Le reflet et l’éclat : Jeu de l’envers dans la peinture
Venise est la ville des reflets jusque dans sa peinture. L’un de ses peintres fameux – Giorgione - aurait conçu un tableau qui par ses jeux de reflets affirmait la prééminence de la peinture sur la sculpture. En effet, pour contempler une sculpture, le spectateur doit se déplacer autour de l’œuvre. Or, ce tableau de Giorgione, qui n’est connu que par la description qu’en firent certains auteurs, offrait en même temps au regard tous les angles de vue de la figure humaine : il s’agissait d’un homme nu vu de dos dont la vue de face se reflétait dans l’eau d’une source et les deux vues latérales étaient révélées dans un miroir et une armure, placés de part et d’autre de la composition.Le reflet, révélateur de l’envers du tableau, dévoile ce qui est soustrait à l’œil du spectateur ; ceci est notamment vrai dans la peinture flamande comme chez Van Eyck. S’ils ont été fascinés par les œuvres flamandes, les peintres italiens ont utilisé les miroirs et les reflets pour focaliser le regard du spectateur sur le sujet. Ils ont donc particulièrement joué avec l’aspect technique du reflet : « autoréfléxivité » de la composition, vue en raccourci dans un miroir, réverbération de la lumière sur les objets métalliques …

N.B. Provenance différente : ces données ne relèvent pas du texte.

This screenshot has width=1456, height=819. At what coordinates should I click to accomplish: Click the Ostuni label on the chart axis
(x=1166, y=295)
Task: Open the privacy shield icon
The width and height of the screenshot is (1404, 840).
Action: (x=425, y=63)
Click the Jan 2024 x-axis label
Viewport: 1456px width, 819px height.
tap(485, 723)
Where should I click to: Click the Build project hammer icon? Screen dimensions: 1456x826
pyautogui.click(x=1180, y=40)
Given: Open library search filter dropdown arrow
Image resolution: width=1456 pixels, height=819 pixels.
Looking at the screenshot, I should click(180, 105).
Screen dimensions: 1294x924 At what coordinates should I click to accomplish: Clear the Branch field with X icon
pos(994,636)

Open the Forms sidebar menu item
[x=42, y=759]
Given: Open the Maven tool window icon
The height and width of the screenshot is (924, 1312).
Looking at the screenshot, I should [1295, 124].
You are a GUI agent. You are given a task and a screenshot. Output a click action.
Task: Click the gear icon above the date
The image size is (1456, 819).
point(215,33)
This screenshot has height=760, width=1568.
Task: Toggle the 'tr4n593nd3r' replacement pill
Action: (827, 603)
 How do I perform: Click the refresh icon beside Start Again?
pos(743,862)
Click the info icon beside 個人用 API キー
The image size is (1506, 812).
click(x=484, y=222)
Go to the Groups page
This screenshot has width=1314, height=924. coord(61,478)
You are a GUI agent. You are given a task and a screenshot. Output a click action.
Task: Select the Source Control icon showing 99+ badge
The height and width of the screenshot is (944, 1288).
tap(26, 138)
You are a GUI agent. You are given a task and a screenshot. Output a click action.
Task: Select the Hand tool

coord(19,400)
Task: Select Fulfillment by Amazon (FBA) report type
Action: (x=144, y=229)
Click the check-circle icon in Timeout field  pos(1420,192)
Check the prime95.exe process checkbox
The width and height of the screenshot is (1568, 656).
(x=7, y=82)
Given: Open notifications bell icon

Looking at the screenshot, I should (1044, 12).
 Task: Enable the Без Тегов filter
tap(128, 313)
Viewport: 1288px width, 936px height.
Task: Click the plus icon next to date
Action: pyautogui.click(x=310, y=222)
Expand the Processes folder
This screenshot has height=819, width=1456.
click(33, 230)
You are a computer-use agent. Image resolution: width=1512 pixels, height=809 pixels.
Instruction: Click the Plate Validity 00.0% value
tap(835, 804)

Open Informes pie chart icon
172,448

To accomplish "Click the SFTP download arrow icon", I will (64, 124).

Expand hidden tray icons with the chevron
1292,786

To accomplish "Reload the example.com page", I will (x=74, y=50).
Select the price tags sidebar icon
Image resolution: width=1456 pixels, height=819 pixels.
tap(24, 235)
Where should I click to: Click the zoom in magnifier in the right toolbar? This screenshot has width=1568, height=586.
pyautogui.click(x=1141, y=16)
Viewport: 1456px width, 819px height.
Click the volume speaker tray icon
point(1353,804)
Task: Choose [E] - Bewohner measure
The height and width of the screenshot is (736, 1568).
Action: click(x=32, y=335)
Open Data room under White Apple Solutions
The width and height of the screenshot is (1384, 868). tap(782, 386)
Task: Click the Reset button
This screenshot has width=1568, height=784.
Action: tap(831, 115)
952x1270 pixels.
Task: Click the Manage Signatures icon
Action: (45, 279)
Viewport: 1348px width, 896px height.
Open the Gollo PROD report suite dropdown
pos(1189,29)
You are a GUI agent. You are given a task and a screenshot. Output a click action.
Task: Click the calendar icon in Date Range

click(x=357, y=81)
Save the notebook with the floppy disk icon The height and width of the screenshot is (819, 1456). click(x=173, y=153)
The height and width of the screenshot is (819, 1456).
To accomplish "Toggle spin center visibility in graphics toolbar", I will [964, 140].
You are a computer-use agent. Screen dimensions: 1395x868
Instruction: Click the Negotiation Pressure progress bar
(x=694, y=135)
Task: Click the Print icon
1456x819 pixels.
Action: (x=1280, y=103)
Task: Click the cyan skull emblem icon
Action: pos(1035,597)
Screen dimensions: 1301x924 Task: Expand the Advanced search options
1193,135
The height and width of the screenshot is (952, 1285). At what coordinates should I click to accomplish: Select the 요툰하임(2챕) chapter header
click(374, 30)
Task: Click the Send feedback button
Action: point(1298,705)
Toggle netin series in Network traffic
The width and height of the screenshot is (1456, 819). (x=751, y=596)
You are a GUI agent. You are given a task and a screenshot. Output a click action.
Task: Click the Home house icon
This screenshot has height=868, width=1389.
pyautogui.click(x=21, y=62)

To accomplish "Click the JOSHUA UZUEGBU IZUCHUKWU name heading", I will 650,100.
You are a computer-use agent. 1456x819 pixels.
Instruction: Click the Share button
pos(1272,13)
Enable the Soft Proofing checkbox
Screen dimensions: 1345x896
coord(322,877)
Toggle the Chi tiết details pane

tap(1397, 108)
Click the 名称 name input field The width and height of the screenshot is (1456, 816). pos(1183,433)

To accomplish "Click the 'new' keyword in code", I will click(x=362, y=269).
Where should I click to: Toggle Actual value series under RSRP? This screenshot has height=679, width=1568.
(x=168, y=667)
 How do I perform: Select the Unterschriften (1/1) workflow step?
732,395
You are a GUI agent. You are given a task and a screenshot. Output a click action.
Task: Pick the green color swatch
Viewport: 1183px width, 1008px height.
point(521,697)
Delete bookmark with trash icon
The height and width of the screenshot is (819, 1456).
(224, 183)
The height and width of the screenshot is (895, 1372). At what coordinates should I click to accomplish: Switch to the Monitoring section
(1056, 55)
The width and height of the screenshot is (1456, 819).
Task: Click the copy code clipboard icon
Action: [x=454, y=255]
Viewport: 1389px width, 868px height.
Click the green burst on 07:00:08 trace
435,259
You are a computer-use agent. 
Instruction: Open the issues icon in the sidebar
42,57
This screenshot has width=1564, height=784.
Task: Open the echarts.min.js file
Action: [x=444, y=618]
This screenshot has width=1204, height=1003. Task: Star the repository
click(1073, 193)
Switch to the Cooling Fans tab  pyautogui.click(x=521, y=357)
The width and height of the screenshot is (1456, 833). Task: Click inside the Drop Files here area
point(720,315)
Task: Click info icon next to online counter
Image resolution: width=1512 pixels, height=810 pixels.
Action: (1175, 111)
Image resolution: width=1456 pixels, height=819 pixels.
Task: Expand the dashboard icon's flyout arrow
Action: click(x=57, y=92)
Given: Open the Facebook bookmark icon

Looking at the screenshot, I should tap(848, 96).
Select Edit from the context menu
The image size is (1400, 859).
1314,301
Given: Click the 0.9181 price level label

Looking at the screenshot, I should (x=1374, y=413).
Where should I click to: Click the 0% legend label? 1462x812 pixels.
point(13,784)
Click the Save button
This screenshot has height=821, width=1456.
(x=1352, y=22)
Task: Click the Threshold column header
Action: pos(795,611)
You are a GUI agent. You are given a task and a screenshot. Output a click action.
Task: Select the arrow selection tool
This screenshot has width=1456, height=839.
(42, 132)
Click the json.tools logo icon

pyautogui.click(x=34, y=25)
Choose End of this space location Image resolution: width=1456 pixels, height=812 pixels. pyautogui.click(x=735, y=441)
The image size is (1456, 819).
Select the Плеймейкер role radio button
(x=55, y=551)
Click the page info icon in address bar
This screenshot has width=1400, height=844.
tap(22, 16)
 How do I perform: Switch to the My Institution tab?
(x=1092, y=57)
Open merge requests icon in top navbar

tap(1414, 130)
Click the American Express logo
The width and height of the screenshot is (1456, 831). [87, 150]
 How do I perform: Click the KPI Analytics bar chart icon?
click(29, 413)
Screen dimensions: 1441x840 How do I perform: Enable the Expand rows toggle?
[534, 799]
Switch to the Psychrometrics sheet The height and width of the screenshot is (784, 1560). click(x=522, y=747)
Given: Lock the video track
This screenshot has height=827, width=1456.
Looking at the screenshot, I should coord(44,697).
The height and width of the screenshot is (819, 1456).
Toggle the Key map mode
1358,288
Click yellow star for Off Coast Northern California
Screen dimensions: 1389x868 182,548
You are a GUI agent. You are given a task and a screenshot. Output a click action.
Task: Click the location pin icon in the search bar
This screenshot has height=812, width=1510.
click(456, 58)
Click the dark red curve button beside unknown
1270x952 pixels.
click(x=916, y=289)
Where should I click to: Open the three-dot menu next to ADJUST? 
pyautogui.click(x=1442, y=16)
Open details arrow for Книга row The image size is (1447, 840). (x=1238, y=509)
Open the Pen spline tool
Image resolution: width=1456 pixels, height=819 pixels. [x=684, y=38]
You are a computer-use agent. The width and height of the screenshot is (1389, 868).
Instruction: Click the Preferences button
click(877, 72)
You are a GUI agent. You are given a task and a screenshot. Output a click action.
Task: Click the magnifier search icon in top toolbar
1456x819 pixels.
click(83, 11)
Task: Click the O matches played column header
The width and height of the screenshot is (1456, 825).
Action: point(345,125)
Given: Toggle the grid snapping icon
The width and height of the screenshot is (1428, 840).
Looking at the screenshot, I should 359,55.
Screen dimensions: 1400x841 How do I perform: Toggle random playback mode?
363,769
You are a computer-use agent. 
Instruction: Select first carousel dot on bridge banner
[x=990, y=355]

Bien que Titien dans son premier tableau de femme à sa toilette ait repris le miroir convexe à la flamande, le miroir plat prédomine chez les peintres italiens. Il est notamment présent dans les portraits de Suzanne ou de Vénus où la femme, absorbée par la contemplation de son image, en oublie qu’elle livre sa nudité au regard du spectateur et de ceux qui l’entourent.
L’acier poli des armures, par sa surface bombée, pourrait se rapprocher du miroir convexe flamand et si quelques peintres ont voulu jouer avec ce type de reflet et les procédés de rétrécissement et distorsion qu’il occasionne, les théoriciens de la peinture ont très tôt dénoncé le procédé comme étant un expédient facile. Seul Tintoret s’adonna parfois au jeu des reflets sur les cuirasses, notamment en transformant l’armure martiale en un miroir vénusien, les chairs féminines dénudées se fondant dans le métal poli.
La force évocatrice de la peinture vénitienne, rendue par ses coloris atmosphériques, se marie mal avec l’image détaillée et minutieuse d’un reflet à la flamande. Le métal reflète donc une illumination diffuse de la lumière et des couleurs mais aussi révèle – notamment chez Titien – l’ardeur et la force militaire de celui qui le porte. Les pièces d’orfèvrerie et de verrerie témoignent également de l’importance du thème de l’éclat, de la réverbération de la couleur et de la lumière.